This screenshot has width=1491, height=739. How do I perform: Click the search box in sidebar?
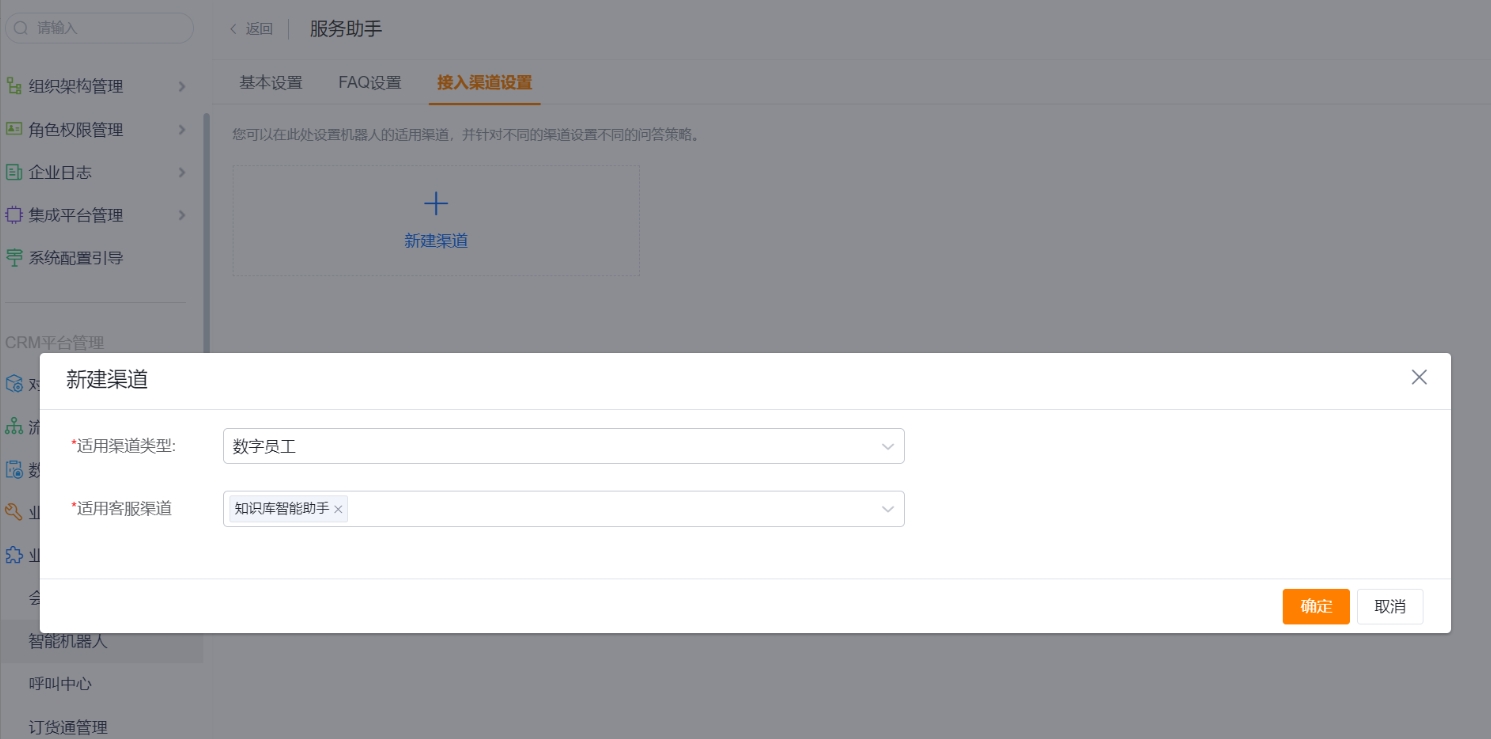(x=100, y=28)
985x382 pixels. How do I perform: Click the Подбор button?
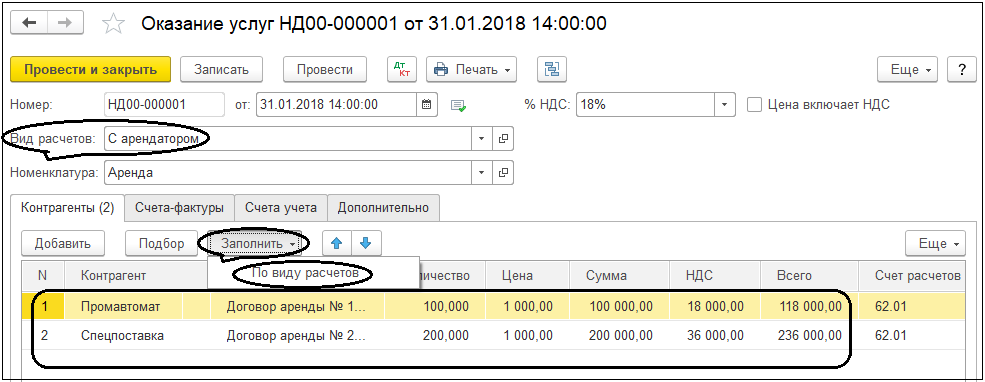tap(161, 244)
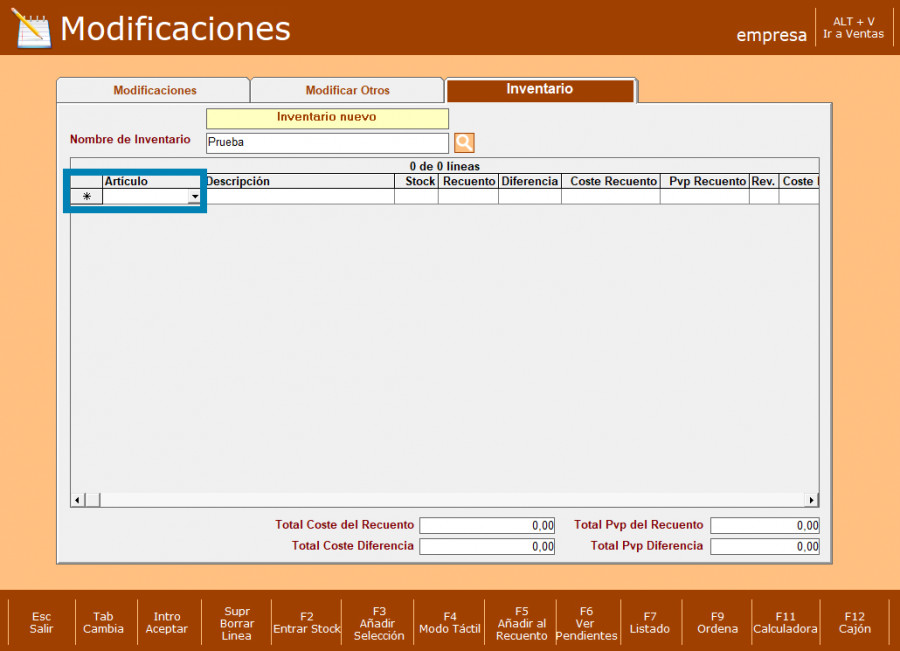This screenshot has width=900, height=651.
Task: Select the Inventario tab
Action: click(x=540, y=89)
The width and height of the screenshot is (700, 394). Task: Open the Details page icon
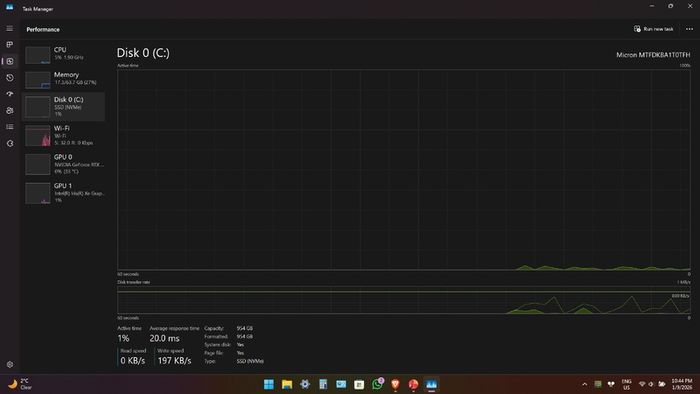(x=9, y=127)
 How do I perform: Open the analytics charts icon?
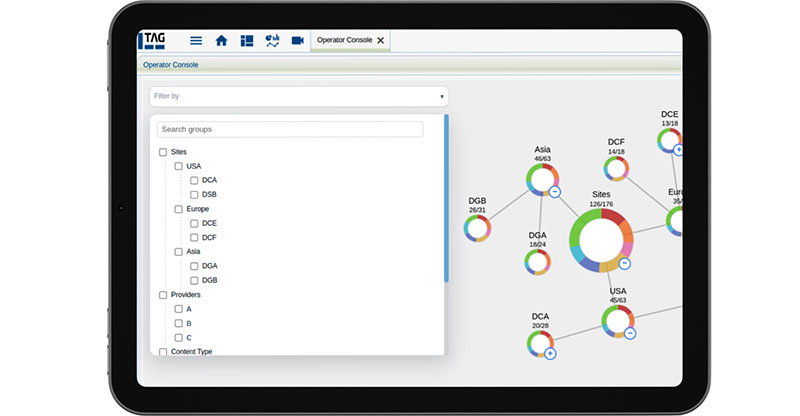click(271, 41)
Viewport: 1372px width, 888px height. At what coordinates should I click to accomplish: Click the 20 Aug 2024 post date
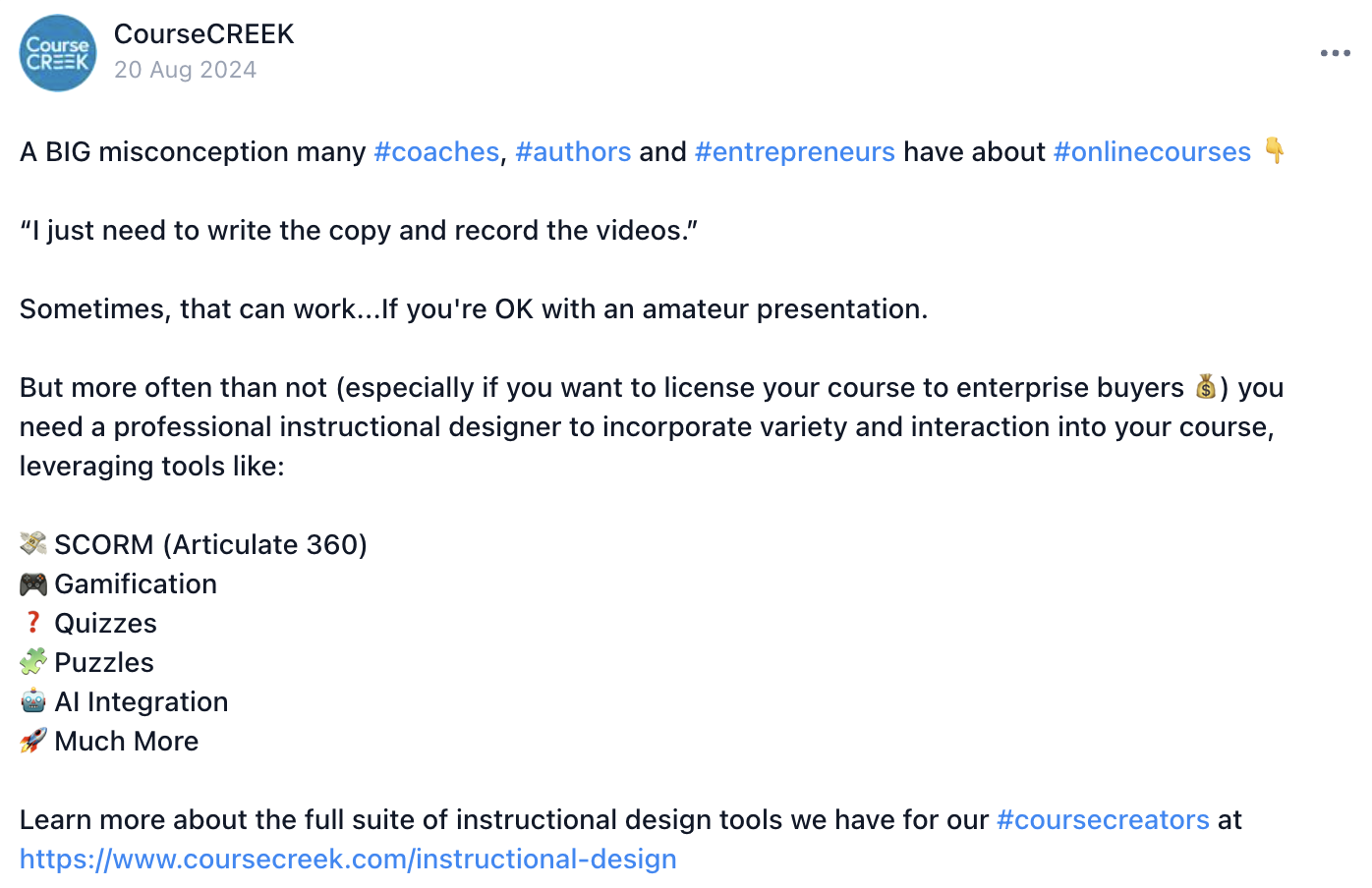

What is expected: Begin with the line containing "How do I perform: Open", stop at the last line of the records above, and copy every line in between exactly, both ends included, with no pictures.

Solution for this problem:
 How do I perform: Open the analytics charts icon?
click(271, 41)
Viewport: 1372px width, 888px height. At what coordinates should I click to accomplish: Click the 20 Aug 2024 post date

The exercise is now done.